This document explains how to install Histograph v0.5 and configure all the essential components Histograph needs to run:
- Install Node.js and NPM
- Install Neo4j
- Install Elasticsearch
- Install Redis
- Install Histograph
- Create and import data files
Note: if you want to install the latest version instead of v0.5, you can remove the --branch v0.5.0
command line argument for all git clone
commands.
For setting up a production environment on Amazon Web Services, please see the histograph/aws
repository.
With Homebrew:
brew install node
On a Debian or Ubuntu machine:
sudo apt-get install -y nodejs
Download and install Neo4j, or use your favorite package manager. Or Homebrew:
brew install neo4j
Afterwards, you can start Neo4j by running:
neo4j start
On a Debian or Ubuntu system, Neo4j can be started with the service
command:
sudo service neo4j-service start
You can check if Neo4j is installed properly by going to http://localhost:7474.
It is also necessary to manually create a unique constraint and index, by running the following query in Neo4j Cypher console (via http://localhost:7474):
CREATE CONSTRAINT ON (n:_) ASSERT n.id IS UNIQUE
Histograph depends on a server plugin for some of its graph queries. Before downloading and building the plugin, we need to tell Neo4j to create a /histograph
endpoint. Open neo4j-server.properties
, and add the following line:
org.neo4j.server.thirdparty_jaxrs_classes=org.waag.histograph.plugins=/histograph
Afterwards, you can install this plugin like this:
git clone --branch v0.5.0 https://github.com/histograph/neo4j-plugin.git
cd neo4j-plugin
./install.sh
This script is for MacOS, on other systems, run mvn package
yourself to build the Neo4j plugin, copy the resulting JAR file to Neo4j's plugin directory, and restart Neo4j.
In a Debian install, the plugin directory is located at /usr/share/neo4j
.
Install Elasticsearch. With Homebrew, this is easy:
brew install elasticsearch
After installation type brew info elasticsearch
to see how you can start Elasticsearch. You can check if Elasticsearch is installed properly by pointing your browser to http://localhost:9200.

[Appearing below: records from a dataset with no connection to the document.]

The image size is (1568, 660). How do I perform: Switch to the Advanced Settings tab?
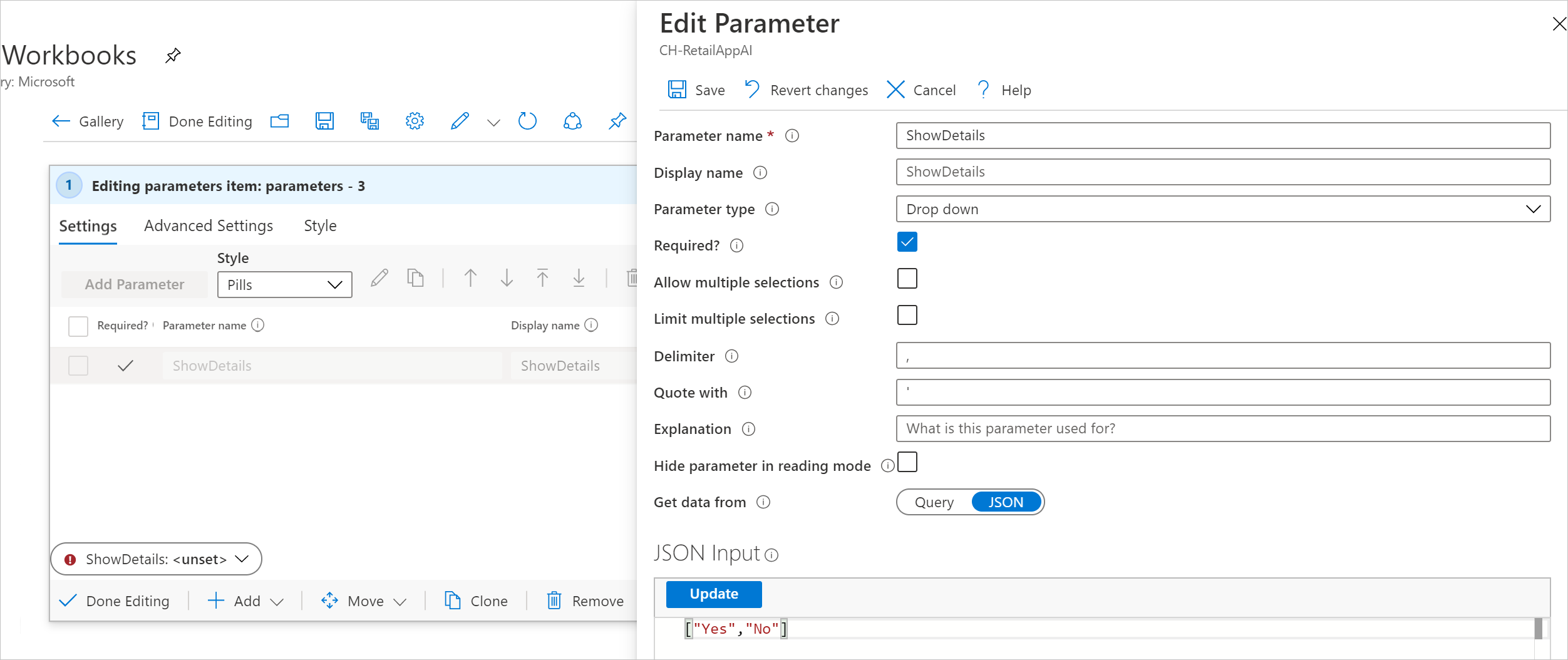[209, 225]
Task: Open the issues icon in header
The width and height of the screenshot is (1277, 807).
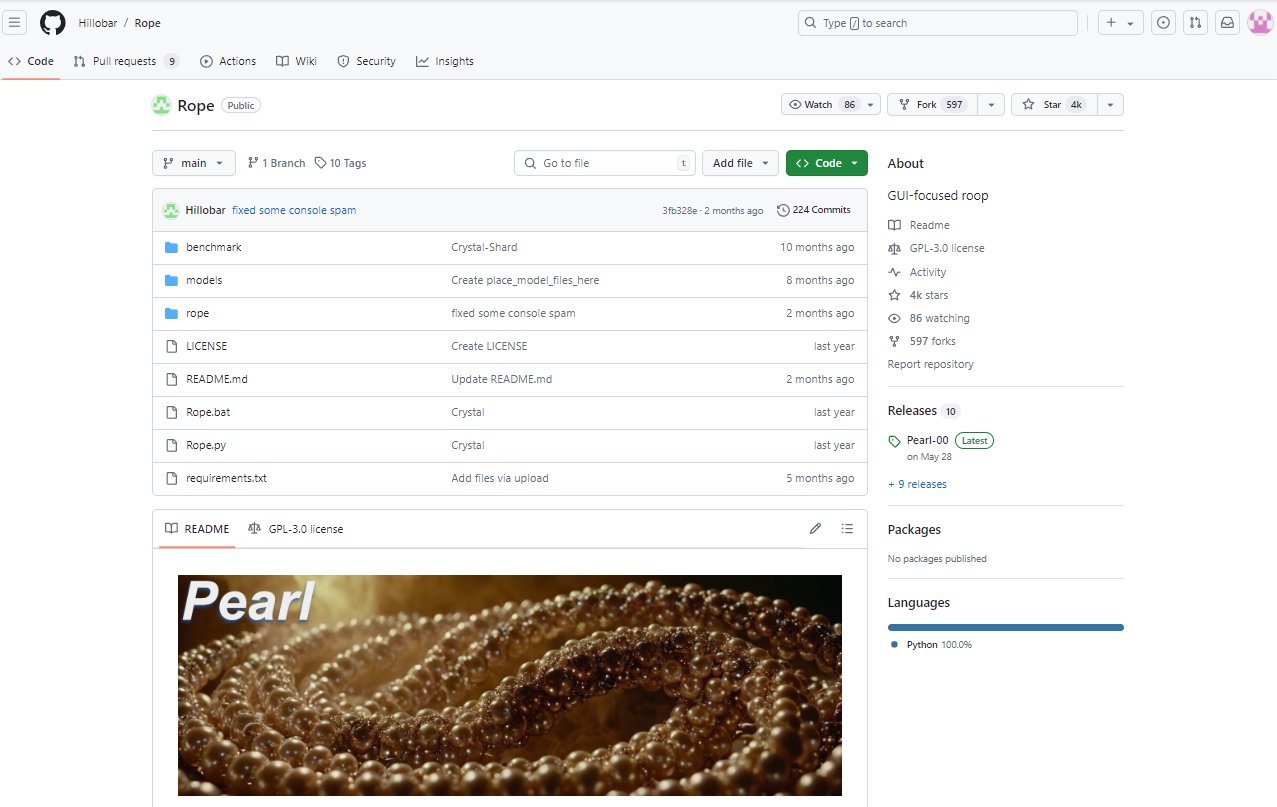Action: tap(1163, 23)
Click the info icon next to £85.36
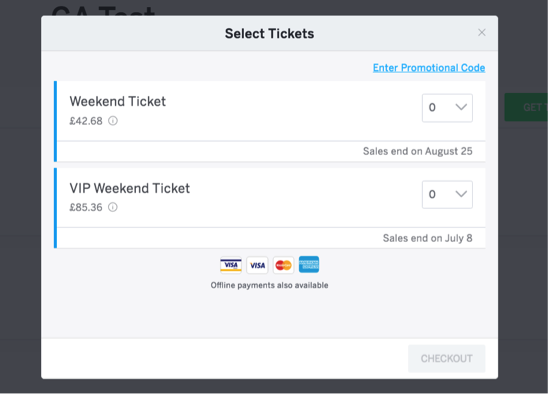 [113, 207]
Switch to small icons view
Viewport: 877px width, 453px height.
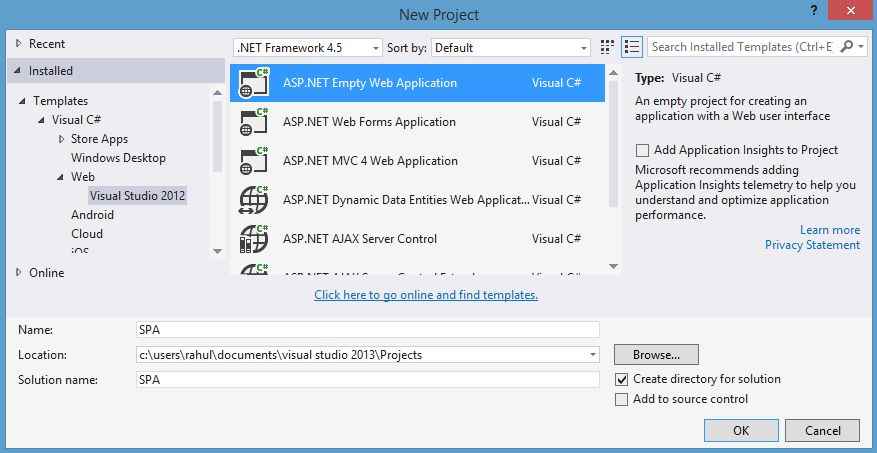pyautogui.click(x=607, y=47)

Add the following lines to elasticsearch.yml
:
index.analysis.analyzer.lowercase:
filter: lowercase
tokenizer: keyword
With Homebrew brew install redis
, redis.io otherwise.
After installation type brew info redis
to see how you can start Redis. You can check if Redis is installed properly by running:
redis-cli
All Histograph components depend on the histograph-config module, which specifies a set of (overridable) default options. However, some options must always be specified manually: histograph-config loads the default configuration from histograph.default.yml
and merges this with a required user-specified configuration file. You can specify the location of your own configuration file in two ways:
- Start the Histograph module with the argument
--config path/to/histograph/config.yml
- Set the
HISTOGRAPH_CONFIG
environment variable to the path of the configuration file:
export HISTOGRAPH_CONFIG=/path/to/histograph/config.yml
This configuration file should at least specify the following options:
api:
dataDir: /var/histograph/data # Directory where API stores data files.
admin:
name: histograph # Default Histograph user, is created
password: passw🚜rd # when starting API the first time.
neo4j:
user: neo4j # Neo4j authentication (leave empty when
password: password # running Neo4j without authentication)
import:
dirs:
- ../data # List of directories containing Histograph
- ... # datasets - used by import tool
Please see the histograph-config repository on GitHub to see the default options specified by histograph.default.yml
.
Histograph Core reads messages from Redis, and syncs Neo4j and Elasticsearch.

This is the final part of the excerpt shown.